Geurts’s research is part of the AMADeuS project, funded by the Dutch Research Council (NWO), in which three PhD candidates collaborate with TNO, Ford, and Rijkswaterstaat. The project aims to develop self-driving cars that can also interact effectively with non-autonomous vehicles.

After all, the transition to fully autonomous driving won’t happen overnight. There will first be a period of mixed traffic, where human-driven and autonomous vehicles share the road — a situation that poses major challenges. While self-driving cars can communicate with each other, the behavior of human drivers is far less predictable.

Predicting behavior

“In the United States, there are already taxis driving around without a driver,” Geurts explains. “Because autonomous vehicles can’t communicate with regular cars, you have to predict their behavior.” Many people assume the hardest part of autonomous driving is the technology itself, but the real challenge lies in the unpredictability of human behavior. “We use AI and mathematical models to predict how humans will act.”

In her research, Geurts didn’t focus on making those predictions herself but used them as input to determine how self-driving cars should behave on the road. “That part is called motion planning — it’s about the actual control of the car in traffic,” she says. The ultimate goal is to create traffic situations that are safe while maintaining as much speed and efficiency as possible. “We developed algorithms using a method called model predictive control, which allows us to mathematically prove that the situations we create are always safe.”

Worst-case scenarios

Her research focused specifically on merging, both on highways and in urban settings. “At first, you’re driving side by side in different lanes, but as soon as you start merging, you need to keep enough distance by adjusting your speed.” Using algorithms, her team calculated the safe distance for each phase of merging to ensure a smooth process.

Geurts began with simulations to test how the vehicles would behave and whether the algorithms worked. Later, she moved to real-life experiments on a test track. “Once you go to the test track, you’re suddenly in an uncertain environment with all kinds of external factors that can affect the results, like the weather,” she says. “Many of your assumptions no longer hold true. The big challenge is proving that, despite those uncertainties, you can still merge safely.”

But what if a driver suddenly does something unexpected? People often brake or accelerate abruptly when they see a car entering the lane. Can self-driving cars handle that? “In the algorithms I developed, we accounted for worst-case scenarios, so the situations are always safe — no matter what the other drivers do.”

On the test track

To demonstrate that the algorithms truly work in practice, tests were carried out at the Ford Proving Ground in Lommel, Belgium. There, a Ford car with a human driver and TNO’s self-driving test vehicle drove side by side. “We first had to implement my algorithms in the autonomous car,” Geurts explains. What sounds simple was anything but.

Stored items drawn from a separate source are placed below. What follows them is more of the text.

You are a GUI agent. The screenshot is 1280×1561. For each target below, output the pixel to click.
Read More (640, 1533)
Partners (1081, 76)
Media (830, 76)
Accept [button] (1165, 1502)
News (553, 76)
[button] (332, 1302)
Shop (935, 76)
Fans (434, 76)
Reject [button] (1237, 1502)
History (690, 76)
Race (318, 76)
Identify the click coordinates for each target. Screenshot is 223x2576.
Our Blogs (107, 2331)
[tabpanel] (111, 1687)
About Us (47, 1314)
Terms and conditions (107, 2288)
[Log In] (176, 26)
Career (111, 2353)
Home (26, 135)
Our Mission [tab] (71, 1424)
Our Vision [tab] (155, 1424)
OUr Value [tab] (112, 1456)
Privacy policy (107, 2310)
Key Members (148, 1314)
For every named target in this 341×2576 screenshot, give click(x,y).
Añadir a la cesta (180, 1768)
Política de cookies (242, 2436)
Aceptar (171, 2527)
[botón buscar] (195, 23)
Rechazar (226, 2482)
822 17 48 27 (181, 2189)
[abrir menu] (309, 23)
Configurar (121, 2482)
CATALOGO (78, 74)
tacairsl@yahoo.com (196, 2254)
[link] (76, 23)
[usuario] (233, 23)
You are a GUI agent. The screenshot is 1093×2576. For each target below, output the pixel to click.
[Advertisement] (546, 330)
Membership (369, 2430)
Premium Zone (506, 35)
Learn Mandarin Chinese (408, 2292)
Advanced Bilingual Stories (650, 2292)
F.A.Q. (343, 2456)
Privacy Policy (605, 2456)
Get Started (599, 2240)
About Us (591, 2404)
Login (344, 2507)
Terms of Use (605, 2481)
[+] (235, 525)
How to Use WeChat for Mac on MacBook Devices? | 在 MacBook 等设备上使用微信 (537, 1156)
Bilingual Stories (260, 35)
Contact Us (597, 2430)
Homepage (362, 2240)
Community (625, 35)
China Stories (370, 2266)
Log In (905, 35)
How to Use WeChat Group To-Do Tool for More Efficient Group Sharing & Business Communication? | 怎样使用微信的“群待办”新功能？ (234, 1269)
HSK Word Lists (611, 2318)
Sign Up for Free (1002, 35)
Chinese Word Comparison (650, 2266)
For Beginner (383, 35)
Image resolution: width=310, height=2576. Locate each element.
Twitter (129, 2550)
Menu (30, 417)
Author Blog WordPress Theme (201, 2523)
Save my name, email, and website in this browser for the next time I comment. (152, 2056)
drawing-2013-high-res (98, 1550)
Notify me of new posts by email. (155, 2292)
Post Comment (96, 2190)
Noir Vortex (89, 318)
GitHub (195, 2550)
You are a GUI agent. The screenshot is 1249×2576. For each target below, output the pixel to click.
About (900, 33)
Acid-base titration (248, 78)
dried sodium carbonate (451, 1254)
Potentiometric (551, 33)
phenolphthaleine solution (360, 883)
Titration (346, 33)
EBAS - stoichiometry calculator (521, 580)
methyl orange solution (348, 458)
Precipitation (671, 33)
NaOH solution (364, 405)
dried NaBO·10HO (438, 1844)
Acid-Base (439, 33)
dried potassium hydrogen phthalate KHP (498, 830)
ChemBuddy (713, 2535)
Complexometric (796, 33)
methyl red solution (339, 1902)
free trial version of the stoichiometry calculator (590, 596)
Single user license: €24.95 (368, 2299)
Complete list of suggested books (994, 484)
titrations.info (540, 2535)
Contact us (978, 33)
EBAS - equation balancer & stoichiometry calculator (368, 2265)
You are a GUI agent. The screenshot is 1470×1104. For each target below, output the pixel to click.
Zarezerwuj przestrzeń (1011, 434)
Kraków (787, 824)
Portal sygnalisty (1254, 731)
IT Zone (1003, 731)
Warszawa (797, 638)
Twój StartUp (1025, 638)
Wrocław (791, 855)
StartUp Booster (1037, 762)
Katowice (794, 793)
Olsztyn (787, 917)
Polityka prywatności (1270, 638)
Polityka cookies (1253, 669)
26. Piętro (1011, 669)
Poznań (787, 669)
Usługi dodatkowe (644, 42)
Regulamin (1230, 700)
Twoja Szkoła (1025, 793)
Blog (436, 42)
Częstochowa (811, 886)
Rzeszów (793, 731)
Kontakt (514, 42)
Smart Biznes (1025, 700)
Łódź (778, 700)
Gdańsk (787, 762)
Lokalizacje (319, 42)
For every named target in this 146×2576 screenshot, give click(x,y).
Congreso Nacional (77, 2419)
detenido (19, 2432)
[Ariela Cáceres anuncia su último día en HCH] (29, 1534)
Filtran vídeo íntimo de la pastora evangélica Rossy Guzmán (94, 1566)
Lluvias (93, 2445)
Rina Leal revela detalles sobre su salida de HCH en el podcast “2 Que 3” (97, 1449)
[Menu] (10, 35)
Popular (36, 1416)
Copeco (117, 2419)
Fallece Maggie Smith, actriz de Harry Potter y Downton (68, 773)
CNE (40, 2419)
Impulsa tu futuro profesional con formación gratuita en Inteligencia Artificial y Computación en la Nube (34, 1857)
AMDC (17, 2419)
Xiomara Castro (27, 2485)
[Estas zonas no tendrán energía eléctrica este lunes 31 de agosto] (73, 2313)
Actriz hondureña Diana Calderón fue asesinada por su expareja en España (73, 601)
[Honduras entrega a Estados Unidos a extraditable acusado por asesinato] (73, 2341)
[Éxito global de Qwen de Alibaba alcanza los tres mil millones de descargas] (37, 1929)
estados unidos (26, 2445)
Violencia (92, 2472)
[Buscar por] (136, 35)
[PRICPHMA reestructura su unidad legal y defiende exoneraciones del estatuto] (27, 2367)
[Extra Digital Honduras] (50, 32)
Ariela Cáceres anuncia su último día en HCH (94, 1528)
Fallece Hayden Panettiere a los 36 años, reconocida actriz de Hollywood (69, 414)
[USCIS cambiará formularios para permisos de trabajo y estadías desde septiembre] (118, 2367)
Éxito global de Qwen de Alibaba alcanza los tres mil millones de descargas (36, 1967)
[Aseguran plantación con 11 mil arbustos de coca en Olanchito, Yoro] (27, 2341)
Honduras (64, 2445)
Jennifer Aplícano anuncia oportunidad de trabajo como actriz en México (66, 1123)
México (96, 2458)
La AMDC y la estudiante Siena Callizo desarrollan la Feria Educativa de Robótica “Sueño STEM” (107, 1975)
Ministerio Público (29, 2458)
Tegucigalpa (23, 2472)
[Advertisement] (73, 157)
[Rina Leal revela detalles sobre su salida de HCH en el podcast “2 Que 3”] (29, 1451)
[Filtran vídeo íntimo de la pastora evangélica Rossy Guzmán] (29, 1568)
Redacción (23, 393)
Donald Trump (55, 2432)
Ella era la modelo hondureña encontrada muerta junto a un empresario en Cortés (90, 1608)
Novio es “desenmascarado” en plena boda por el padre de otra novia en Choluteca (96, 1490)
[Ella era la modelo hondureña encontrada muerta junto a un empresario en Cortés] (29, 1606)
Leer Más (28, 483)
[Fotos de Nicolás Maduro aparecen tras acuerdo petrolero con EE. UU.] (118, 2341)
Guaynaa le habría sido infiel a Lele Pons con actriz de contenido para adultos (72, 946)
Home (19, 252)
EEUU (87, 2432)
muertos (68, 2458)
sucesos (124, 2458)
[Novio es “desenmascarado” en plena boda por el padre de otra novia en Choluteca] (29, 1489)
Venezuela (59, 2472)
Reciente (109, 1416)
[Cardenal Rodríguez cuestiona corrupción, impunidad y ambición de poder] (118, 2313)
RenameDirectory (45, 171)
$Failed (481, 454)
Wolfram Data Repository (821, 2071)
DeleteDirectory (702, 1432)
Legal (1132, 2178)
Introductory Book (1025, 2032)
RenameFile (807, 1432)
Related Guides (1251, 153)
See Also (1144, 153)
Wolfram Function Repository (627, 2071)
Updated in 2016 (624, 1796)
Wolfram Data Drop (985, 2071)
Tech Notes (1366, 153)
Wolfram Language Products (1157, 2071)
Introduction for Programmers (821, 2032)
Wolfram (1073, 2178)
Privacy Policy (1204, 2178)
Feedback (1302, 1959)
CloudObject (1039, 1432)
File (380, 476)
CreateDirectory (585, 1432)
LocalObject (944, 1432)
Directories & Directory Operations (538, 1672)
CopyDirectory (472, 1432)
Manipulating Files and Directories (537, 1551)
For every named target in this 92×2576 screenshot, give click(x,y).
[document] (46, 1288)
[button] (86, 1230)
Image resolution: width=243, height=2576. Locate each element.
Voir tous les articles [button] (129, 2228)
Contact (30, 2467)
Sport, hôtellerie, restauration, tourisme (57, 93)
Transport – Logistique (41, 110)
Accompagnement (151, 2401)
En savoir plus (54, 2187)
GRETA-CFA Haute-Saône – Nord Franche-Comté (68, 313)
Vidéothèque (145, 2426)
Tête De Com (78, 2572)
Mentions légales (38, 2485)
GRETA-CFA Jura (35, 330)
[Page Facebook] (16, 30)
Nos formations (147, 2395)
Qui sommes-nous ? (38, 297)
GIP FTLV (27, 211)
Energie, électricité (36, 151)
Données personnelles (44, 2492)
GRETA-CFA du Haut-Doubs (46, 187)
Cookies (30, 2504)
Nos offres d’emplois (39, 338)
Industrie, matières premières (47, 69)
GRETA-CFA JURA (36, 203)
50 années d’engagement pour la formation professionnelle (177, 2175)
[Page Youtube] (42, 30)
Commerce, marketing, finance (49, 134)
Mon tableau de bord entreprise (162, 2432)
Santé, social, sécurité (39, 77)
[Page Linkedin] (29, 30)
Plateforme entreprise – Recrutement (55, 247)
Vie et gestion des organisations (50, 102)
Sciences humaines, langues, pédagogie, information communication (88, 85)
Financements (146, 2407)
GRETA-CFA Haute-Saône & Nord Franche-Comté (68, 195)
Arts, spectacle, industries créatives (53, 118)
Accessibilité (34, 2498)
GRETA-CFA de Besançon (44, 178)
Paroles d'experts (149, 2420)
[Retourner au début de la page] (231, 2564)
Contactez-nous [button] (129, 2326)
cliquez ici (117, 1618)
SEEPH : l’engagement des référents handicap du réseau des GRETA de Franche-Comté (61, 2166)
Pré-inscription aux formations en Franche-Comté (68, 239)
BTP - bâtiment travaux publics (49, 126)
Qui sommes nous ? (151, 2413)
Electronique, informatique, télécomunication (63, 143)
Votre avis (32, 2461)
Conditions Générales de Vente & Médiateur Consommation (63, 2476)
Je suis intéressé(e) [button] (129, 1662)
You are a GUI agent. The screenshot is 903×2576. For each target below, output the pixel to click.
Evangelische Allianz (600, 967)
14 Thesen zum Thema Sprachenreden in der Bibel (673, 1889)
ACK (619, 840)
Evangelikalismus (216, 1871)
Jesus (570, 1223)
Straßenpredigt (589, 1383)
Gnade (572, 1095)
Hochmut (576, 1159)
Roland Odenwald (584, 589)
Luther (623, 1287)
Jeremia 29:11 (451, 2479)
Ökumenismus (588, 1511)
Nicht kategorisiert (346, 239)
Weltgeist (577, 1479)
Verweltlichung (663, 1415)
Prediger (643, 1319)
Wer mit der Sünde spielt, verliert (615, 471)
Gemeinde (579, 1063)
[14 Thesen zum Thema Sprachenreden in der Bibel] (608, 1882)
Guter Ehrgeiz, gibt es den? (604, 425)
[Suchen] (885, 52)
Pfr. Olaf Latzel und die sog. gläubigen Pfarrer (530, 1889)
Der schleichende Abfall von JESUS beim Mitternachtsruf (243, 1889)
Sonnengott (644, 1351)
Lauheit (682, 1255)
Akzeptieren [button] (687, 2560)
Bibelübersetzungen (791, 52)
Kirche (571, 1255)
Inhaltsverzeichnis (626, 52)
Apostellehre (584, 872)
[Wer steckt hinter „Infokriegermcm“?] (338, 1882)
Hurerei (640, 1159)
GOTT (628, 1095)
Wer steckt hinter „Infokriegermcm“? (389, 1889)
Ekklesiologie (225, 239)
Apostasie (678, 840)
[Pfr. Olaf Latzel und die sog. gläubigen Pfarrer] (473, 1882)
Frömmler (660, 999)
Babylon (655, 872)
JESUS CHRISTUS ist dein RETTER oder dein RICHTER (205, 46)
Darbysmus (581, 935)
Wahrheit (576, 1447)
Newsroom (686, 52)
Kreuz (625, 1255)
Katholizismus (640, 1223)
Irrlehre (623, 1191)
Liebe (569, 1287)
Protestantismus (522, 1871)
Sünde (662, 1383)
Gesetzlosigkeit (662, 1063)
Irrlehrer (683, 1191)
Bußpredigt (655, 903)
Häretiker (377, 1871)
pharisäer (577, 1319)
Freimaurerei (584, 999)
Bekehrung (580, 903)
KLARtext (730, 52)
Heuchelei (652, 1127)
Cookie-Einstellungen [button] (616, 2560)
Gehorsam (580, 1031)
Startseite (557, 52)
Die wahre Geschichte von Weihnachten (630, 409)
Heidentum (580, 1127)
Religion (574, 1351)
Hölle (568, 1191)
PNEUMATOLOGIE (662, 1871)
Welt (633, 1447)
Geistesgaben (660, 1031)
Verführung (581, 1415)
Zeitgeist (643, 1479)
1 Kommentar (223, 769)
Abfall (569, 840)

“You have to completely rebuild and rewrite your algorithm so it can run in the car,” she says. “It also has to connect to all the sensors and run in real time, without delays.” It’s crucial to ensure that everything functions properly so you can interpret the results correctly. “If the car reacts differently than expected, it could be the algorithm — but it could also be a faulty sensor. You want to rule that out.”

Moment suprême

The tests required a regular car with a certified test driver. “Luckily, one of my supervisors had that certification and joined me to drive the Ford car,” Geurts says. The self-driving vehicle also had a safety driver who could intervene if something went wrong, much like a driving instructor during a lesson. Geurts sat in the passenger seat, observing everything closely.

“I had prepared a detailed script with the scenarios I wanted to create to see if everything worked correctly. That way, I could ‘direct’ the test and give the driver precise instructions on when to accelerate or slow down.”

For Geurts, the first test runs were tense. “You finally see your algorithm — something you’ve worked on for months — come to life, reacting to another car instead of a simulation on your screen. You can check everything a hundred times, but at the moment suprême, it’s still a matter of waiting to see if it actually works. It was stressful, but also an amazing experience.”

Taking it to the road

Fortunately, everything went better than expected, and the tests confirmed that the algorithms work. Still, there’s room for improvement. “Sometimes we saw that the computation time was a bit too long — we’d like the car to react faster. Also, it can sometimes take longer for a certain signal to be received.”

At this stage, it’s still a prototype algorithm, Geurts emphasizes, but she remains optimistic. “It gives us a clear direction and brings us one step closer to actually taking it to the road.”